Your answer should hold each line of the material that contains the word "générales".

STORED DATA: Begin

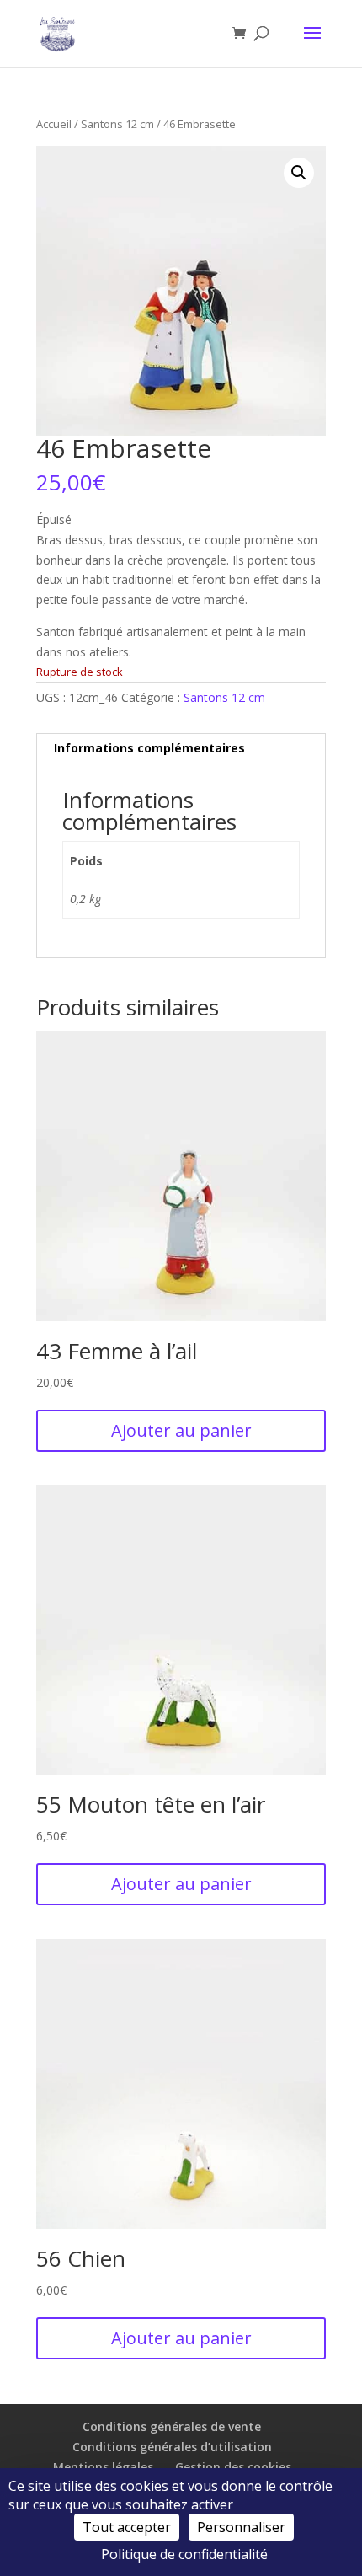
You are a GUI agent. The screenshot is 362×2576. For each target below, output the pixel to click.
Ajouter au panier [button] (181, 1430)
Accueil (54, 123)
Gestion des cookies (233, 2467)
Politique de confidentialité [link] (184, 2554)
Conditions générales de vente (172, 2426)
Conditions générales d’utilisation (172, 2447)
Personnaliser (241, 2527)
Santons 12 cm (117, 123)
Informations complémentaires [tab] (149, 748)
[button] (299, 173)
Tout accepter (127, 2527)
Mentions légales (103, 2467)
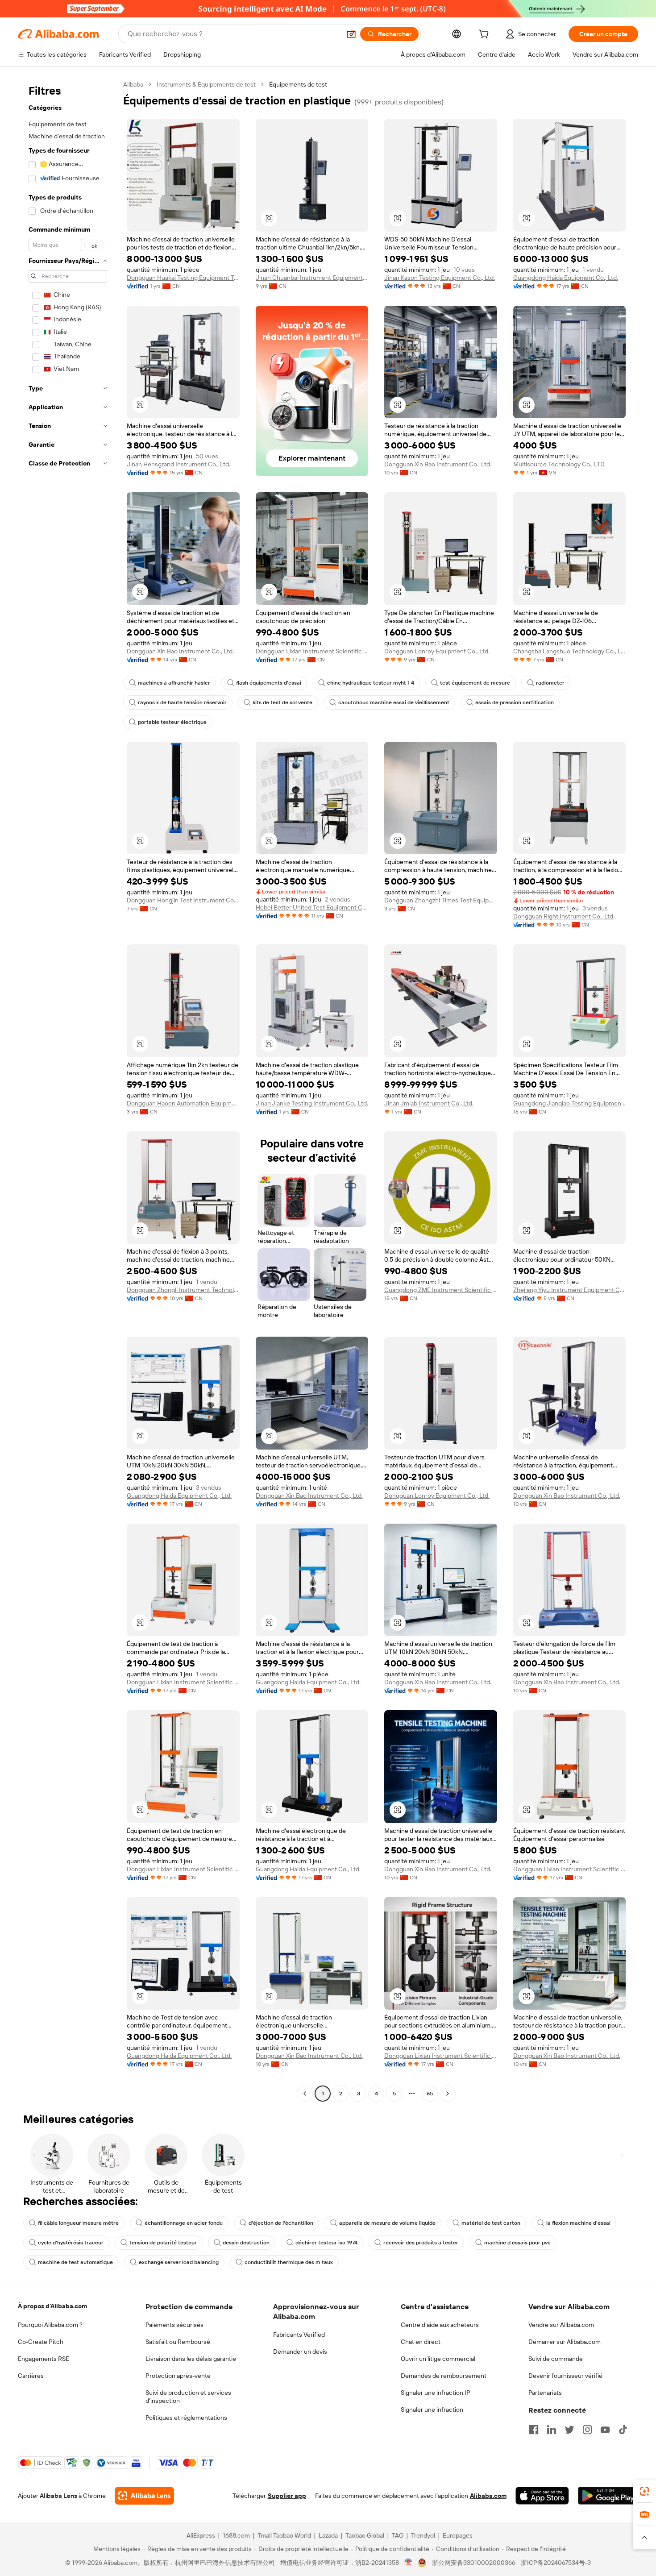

STORED DATA: End

• [ANSWER SECTION]:
Conditions générales de vente (172, 2426)
Conditions générales d’utilisation (172, 2447)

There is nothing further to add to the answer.